▸ EXERCISE INSTRUCTIONS:
The whole set of entries is to be restated word for word.

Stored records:
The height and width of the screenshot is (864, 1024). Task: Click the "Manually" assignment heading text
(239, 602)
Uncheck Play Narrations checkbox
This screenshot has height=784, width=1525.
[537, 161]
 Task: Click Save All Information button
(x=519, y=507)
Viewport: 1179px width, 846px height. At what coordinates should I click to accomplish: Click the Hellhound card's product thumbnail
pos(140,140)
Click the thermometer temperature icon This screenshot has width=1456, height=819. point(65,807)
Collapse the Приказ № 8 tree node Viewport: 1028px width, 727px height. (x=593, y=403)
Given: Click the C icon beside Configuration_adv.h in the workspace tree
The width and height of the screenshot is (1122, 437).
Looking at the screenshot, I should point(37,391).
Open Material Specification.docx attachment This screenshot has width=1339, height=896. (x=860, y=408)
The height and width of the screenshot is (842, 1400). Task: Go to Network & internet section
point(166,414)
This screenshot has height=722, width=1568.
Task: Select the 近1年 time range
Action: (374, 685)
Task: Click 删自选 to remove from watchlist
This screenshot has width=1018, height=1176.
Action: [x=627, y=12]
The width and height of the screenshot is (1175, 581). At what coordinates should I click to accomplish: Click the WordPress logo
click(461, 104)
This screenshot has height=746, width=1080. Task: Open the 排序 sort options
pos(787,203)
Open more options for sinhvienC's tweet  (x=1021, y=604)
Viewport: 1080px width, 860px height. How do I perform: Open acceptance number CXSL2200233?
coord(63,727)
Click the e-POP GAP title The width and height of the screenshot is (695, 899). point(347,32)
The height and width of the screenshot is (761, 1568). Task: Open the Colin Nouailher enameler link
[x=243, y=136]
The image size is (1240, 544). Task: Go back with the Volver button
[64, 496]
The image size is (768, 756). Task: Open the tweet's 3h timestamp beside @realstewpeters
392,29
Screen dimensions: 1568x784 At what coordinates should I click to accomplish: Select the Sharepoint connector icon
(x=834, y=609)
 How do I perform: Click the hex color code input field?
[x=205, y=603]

▸ YOUR RESPONSE:
The height and width of the screenshot is (864, 1024). Task: Click the "Manually" assignment heading text
(239, 602)
Uncheck Play Narrations checkbox
This screenshot has height=784, width=1525.
[537, 161]
 Task: Click Save All Information button
(x=519, y=507)
Viewport: 1179px width, 846px height. At what coordinates should I click to accomplish: Click the Hellhound card's product thumbnail
pos(140,140)
Click the thermometer temperature icon This screenshot has width=1456, height=819. point(65,807)
Collapse the Приказ № 8 tree node Viewport: 1028px width, 727px height. (x=593, y=403)
Given: Click the C icon beside Configuration_adv.h in the workspace tree
The width and height of the screenshot is (1122, 437).
Looking at the screenshot, I should point(37,391).
Open Material Specification.docx attachment This screenshot has width=1339, height=896. (x=860, y=408)
The height and width of the screenshot is (842, 1400). Task: Go to Network & internet section
point(166,414)
This screenshot has height=722, width=1568.
Task: Select the 近1年 time range
Action: (374, 685)
Task: Click 删自选 to remove from watchlist
This screenshot has width=1018, height=1176.
Action: [x=627, y=12]
The width and height of the screenshot is (1175, 581). At what coordinates should I click to accomplish: Click the WordPress logo
click(461, 104)
This screenshot has height=746, width=1080. Task: Open the 排序 sort options
pos(787,203)
Open more options for sinhvienC's tweet  (x=1021, y=604)
Viewport: 1080px width, 860px height. How do I perform: Open acceptance number CXSL2200233?
coord(63,727)
Click the e-POP GAP title The width and height of the screenshot is (695, 899). point(347,32)
The height and width of the screenshot is (761, 1568). Task: Open the Colin Nouailher enameler link
[x=243, y=136]
The image size is (1240, 544). Task: Go back with the Volver button
[64, 496]
The image size is (768, 756). Task: Open the tweet's 3h timestamp beside @realstewpeters
392,29
Screen dimensions: 1568x784 At what coordinates should I click to accomplish: Select the Sharepoint connector icon
(x=834, y=609)
 How do I perform: Click the hex color code input field?
[x=205, y=603]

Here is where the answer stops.